The Ashtray Blog’s annual post predicting what we’ll see in the world of vaping next year has been published, collecting the views of researchers, bloggers, advocates and policy experts on the future of vaping. For anyone interested in what’s to come for vaping, it’s essential reading.

 

Bullshit of the Week – “Diacetyle Causes Cancer”

 

Diacetyl Causes Cancer Story
Pictured: How not to report on research that has nothing to do with lung cancer.

 

With just about every news outlet willing to cover e-cigarettes picking up this week’s diacetyl study, it’s no surprise that one of them went beyond the standard formula of “explain the risks of popcorn lung and diacetyl, make no mention of the vastly higher levels in cigarettes” and took a nosedive into severe bullshit territory. In an article bafflingly entitled “e-cigarettes linked with lung cancer” (they aren’t), Ray Courtney of the Albany Daily Star seems to have gotten it in his head that diacetyl is a cause of lung cancer, or, to put it in his misspelled words: “Diacetyle causes cancer.”

 

What follows isn’t really that bad an article, though (and he even learns to spell diacetyl about half way through), but one which notably provides no explanation whatsoever for his bizarre allegation that diacetyl is a cause of cancer or that e-cigarettes have been linked with lung cancer. It’s as if a fairly reasonable person wrote the whole article, then instead of an editor, it was handed off to a click-bait headline writer with no morals who just put as many unsubstantiated claims of e-cigs causing cancer in there as the content allowed.

 

So, no, diacetyl doesn’t cause cancer.
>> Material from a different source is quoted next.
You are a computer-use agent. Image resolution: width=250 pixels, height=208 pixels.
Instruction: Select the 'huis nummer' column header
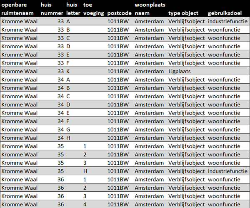(x=52, y=9)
Since diacetyl does genuinely pose a risk, you’d think that the fearmongering wouldn’t need to depend on blatant lies, but apparently you’d be wrong.

 

Check Back Next Week for More!

 

So it’s been a largely buttery, lung-disease-y week for vapers, with the diacetyl-tinted storm of negative press undoubtedly turning tons of smokers off the safer alternative and encouraging them to continue inhaling hundreds of times more diacetyl as part of cigarettes. I’m sure by the time the next Week in Vaping rolls around there will be something else they’re trying to make us super-worried about.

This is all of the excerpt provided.